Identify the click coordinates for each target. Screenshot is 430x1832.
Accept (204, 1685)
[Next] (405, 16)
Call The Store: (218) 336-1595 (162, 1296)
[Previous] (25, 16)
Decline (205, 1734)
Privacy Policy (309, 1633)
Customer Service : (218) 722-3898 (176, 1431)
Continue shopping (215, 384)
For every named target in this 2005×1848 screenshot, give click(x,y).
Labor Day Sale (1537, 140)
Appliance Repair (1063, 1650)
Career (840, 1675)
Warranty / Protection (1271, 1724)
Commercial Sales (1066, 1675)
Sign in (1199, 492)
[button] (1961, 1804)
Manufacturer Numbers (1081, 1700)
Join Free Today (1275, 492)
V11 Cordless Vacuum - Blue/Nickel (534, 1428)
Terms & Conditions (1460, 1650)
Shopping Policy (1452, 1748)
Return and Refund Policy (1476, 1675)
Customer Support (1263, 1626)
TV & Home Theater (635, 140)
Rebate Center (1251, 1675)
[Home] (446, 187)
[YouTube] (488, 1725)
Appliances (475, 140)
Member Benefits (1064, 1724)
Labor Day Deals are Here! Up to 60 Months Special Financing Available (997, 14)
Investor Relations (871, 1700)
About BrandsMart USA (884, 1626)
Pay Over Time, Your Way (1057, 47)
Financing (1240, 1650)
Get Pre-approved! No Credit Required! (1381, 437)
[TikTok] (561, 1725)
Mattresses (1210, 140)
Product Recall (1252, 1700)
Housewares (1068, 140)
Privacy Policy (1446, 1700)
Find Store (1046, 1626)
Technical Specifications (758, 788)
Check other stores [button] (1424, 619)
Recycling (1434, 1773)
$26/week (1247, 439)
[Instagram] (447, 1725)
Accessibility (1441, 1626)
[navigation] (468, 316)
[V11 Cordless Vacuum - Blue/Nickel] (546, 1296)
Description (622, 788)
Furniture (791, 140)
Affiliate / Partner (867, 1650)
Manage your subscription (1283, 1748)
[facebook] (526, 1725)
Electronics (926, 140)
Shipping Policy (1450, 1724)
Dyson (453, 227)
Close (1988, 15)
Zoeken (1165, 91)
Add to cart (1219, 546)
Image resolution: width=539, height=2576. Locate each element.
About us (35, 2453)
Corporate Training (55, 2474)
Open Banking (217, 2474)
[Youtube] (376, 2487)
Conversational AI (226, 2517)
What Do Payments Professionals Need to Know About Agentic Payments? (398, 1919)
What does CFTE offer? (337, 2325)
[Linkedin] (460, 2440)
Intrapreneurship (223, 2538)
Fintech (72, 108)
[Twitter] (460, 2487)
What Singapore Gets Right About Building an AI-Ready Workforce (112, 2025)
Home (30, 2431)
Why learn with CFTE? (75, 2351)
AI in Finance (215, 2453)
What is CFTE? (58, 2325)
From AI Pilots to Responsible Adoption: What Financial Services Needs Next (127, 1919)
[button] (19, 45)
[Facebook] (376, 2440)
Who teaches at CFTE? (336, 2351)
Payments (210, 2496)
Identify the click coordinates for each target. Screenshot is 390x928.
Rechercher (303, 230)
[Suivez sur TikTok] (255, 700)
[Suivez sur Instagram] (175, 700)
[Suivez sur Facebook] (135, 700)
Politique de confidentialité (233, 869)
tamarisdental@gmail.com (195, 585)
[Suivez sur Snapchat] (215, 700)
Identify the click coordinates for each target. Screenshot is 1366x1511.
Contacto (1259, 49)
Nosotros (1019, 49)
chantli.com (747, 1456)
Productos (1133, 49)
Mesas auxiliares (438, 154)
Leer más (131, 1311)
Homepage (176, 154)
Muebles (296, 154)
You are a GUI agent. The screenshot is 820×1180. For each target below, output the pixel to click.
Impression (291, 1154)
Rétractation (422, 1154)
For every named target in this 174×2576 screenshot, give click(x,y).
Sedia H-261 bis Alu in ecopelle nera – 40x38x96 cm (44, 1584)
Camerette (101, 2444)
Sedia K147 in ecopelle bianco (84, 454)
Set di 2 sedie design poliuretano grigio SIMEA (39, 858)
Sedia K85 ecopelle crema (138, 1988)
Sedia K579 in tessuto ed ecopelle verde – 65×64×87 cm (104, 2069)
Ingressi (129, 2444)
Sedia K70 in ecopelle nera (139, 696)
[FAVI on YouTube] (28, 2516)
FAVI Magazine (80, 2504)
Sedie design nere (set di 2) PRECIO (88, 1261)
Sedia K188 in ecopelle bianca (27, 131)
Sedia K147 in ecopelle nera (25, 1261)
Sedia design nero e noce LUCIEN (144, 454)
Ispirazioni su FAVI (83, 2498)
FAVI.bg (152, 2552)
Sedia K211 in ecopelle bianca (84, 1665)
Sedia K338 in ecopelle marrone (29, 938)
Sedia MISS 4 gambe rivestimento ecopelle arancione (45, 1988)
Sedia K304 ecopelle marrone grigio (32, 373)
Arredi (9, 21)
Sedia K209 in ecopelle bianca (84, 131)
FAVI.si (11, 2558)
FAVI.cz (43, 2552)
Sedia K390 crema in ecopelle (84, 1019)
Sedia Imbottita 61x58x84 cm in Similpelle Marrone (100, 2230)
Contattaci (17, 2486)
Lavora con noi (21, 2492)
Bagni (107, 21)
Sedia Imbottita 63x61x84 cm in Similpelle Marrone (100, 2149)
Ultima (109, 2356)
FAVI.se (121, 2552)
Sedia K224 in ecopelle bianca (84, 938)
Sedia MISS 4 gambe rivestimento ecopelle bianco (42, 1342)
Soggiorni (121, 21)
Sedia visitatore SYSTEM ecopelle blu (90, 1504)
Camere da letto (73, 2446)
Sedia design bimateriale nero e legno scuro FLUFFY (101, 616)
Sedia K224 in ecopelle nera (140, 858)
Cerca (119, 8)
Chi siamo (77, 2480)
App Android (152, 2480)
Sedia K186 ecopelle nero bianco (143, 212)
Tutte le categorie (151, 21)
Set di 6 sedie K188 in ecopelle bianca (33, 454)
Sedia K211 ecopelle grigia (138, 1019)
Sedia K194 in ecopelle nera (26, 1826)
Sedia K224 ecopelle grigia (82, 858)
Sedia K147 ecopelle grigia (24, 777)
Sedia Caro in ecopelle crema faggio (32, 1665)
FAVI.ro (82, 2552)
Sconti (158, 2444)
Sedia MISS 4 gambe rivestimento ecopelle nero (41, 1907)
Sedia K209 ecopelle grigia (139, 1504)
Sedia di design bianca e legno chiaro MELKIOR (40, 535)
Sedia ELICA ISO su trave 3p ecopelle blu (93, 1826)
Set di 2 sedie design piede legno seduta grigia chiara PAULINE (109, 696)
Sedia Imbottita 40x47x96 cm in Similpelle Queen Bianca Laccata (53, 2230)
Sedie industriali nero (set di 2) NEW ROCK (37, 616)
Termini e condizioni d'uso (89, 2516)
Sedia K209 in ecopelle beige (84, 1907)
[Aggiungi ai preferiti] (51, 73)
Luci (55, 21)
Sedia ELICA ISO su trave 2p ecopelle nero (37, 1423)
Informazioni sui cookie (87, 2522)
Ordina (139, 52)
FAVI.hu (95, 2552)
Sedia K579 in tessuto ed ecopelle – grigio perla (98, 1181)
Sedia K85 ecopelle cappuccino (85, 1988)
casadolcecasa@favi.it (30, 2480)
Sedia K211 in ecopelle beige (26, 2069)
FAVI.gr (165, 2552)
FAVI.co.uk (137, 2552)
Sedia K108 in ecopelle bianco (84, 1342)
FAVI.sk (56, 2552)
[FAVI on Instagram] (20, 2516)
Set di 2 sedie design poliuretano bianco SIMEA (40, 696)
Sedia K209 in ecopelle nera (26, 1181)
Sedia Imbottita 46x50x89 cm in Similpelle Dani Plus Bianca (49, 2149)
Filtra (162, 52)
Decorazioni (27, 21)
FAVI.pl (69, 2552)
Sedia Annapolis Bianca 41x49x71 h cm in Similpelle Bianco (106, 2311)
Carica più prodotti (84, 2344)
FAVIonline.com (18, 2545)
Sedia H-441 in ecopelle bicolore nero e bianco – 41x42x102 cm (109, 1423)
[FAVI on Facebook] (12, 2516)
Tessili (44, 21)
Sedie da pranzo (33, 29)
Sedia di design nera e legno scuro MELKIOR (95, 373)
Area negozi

──────

ACTION ITEM - From the very first line of the data through the line with "Continue shopping (215, 384)" in it, please reproduce each line exactly and output nothing more.

TASK RESULT -
Identify the click coordinates for each target. Screenshot is 430x1832.
Accept (204, 1685)
[Next] (405, 16)
Call The Store: (218) 336-1595 (162, 1296)
[Previous] (25, 16)
Decline (205, 1734)
Privacy Policy (309, 1633)
Customer Service : (218) 722-3898 (176, 1431)
Continue shopping (215, 384)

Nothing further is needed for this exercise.